Summary and future prospective
Short DNA fragments, generated by ionizing radiation or shed into the blood stream from cells, are of biological significance. However, measurements of short DNA fragments have been challenging due to limitations in traditional techniques. AFM, as a nanometer resolution microscope, can be used effectively for the measurement of individual short DNA fragments. The measured fragmentation size distributions offer valuable experimental data for the investigation of the physical mechanisms of DNA damage by radiations of different LET; in particular, high-LET radiations. In addition, they are used as input data for Monte Carlo modeling of DNA damage by ionizing radiation. Another potential utility of the AFM is for the measurement of short ccfDNA fragments circulating in the blood. The measured ccfDNA fragment size distributions may be used as a potential biomarker for disease diagnosis and prognostic indicator for treatment response.
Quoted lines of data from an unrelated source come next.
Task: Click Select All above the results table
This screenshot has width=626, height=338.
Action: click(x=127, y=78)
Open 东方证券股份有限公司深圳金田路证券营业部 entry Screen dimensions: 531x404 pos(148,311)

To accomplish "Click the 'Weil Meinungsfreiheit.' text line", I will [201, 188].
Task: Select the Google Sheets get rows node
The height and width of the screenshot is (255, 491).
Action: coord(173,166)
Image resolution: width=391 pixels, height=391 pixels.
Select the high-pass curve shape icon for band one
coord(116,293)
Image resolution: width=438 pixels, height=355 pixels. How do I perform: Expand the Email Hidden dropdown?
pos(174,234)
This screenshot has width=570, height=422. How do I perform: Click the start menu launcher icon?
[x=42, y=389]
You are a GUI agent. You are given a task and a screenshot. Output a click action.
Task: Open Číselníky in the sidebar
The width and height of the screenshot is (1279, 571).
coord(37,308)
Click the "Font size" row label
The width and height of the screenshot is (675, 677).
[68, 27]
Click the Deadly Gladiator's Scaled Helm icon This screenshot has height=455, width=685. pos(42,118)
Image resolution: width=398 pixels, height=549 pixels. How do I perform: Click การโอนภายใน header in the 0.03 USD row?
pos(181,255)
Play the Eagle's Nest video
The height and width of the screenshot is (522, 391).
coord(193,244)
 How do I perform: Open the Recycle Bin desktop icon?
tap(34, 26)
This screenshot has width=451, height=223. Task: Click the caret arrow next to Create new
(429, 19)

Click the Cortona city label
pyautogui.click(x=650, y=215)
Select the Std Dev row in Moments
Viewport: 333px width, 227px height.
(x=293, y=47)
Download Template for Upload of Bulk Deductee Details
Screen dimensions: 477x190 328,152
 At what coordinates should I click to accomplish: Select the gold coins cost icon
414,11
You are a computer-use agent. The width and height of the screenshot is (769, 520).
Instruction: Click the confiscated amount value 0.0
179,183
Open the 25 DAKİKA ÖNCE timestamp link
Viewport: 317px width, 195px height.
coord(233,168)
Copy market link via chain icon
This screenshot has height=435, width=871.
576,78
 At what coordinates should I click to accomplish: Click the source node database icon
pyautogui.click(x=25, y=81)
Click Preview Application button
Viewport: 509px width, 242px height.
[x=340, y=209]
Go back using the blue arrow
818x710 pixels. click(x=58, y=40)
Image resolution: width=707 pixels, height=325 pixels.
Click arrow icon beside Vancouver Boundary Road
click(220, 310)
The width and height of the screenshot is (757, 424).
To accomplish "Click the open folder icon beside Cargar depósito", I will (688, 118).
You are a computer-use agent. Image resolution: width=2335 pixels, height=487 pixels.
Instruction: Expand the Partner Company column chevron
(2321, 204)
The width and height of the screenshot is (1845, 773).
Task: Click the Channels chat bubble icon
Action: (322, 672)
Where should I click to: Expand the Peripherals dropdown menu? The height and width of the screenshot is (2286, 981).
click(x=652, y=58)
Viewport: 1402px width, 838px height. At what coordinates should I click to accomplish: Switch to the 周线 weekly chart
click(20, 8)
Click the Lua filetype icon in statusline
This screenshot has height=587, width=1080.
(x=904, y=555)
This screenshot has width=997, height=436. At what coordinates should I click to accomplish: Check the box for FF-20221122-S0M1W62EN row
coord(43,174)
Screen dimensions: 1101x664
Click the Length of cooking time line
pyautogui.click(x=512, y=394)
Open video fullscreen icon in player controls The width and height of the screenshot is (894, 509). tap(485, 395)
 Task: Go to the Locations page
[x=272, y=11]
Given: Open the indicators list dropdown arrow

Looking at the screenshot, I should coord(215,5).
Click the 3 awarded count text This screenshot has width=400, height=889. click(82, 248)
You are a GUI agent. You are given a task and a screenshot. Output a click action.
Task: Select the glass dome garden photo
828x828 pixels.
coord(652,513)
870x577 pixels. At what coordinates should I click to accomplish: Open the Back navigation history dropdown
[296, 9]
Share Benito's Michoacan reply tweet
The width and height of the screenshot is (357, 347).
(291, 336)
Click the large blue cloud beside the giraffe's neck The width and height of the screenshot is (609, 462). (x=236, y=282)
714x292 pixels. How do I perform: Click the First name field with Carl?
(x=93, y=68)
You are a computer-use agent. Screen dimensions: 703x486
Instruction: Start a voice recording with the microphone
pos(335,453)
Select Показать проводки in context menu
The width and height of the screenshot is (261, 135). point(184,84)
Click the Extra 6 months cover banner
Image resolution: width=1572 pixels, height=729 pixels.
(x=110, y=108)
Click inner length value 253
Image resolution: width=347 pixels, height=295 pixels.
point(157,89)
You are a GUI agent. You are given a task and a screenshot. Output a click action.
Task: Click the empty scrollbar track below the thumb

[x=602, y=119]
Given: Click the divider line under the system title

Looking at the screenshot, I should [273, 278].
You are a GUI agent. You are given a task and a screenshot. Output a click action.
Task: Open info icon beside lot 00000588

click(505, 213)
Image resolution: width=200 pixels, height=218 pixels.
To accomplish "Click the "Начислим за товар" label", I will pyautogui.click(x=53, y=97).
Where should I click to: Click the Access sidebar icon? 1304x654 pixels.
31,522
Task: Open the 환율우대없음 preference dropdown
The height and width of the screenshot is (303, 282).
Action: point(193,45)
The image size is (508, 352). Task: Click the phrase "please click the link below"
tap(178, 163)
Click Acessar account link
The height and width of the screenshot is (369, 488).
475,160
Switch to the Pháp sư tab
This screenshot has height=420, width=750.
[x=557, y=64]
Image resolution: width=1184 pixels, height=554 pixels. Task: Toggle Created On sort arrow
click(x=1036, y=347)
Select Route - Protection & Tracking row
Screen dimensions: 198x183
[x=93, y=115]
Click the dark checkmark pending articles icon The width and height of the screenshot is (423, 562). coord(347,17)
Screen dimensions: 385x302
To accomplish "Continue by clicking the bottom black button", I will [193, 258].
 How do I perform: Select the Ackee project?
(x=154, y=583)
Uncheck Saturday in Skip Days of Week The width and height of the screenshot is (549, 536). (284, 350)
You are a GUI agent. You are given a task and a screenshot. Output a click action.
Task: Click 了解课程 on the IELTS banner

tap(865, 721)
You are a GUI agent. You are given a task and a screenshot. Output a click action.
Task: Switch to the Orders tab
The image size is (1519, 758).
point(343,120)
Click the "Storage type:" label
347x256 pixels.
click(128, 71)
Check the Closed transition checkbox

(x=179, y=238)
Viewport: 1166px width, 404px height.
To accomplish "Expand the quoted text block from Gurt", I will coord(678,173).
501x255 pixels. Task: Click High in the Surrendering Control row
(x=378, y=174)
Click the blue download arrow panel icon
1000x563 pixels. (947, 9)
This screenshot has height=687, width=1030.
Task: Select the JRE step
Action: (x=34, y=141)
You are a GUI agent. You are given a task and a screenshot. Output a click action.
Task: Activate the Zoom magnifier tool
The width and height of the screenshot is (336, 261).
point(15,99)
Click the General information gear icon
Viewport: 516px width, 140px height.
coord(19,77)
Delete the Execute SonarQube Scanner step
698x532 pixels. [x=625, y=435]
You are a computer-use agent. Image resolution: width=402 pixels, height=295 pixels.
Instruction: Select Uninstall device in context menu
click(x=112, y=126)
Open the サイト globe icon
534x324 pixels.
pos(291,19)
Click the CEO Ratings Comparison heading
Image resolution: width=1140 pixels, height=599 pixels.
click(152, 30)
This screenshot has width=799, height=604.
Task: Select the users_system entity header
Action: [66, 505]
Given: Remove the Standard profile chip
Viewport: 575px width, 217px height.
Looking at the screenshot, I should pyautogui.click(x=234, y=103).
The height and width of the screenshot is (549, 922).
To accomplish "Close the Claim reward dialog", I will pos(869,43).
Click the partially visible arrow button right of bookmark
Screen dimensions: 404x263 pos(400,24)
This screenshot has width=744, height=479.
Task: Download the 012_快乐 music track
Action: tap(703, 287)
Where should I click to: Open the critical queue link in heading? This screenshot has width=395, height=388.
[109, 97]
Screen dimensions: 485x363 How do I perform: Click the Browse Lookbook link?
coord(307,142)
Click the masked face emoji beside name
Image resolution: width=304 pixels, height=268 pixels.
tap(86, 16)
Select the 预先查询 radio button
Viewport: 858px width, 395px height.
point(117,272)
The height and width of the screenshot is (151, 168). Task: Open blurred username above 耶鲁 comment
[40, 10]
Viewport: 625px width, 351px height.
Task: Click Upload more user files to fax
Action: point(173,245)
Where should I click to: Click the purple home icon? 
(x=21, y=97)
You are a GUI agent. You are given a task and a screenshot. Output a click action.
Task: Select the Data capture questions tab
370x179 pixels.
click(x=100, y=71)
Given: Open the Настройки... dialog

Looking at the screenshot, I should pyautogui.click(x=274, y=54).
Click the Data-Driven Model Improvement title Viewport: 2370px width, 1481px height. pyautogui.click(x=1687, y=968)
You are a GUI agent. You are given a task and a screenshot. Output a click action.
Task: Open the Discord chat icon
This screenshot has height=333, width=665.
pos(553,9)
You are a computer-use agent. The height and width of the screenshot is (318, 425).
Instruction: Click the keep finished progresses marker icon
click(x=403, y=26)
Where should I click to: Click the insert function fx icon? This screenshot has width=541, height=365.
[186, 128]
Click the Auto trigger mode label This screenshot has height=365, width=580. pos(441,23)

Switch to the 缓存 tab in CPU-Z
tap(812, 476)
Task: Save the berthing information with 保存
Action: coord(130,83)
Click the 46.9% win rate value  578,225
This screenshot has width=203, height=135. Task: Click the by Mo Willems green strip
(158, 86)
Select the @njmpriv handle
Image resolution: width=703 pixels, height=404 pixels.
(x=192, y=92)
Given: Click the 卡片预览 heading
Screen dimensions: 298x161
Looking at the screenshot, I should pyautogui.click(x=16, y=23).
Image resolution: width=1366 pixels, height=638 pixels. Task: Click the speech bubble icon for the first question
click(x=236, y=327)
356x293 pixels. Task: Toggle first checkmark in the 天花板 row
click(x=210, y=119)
The examples discussed in this paper demonstrate that AFM can be a valuable technical supplement for DNA size measurements.
The majority of AFM measured DNA data discussed in this paper were specific to radiation-induced DNA fragmentation or ccfDNA, which were acquired with earlier generations of AFM using operational techniques accessible to general AFM users. Since then many new AFM models and more advanced techniques have been developed permitting much finer DNA structure to be probed, for example, the DNA major and minor grooves (Cerreta et al., 2012; Ido et al., 2013; Mazur and Maaloum, 2014). It is predictable that smaller DNA fragment sizes than discussed in this review can be measured. It may be possible to even probe radiation-induced DNA structural damage, such as that to the phosphate group and base damage, opening up boarder area of AFM application in this particular field.
Conflict of interest statement
The authors declare that the research was conducted in the absence of any commercial or financial relationships that could be construed as a potential conflict of interest.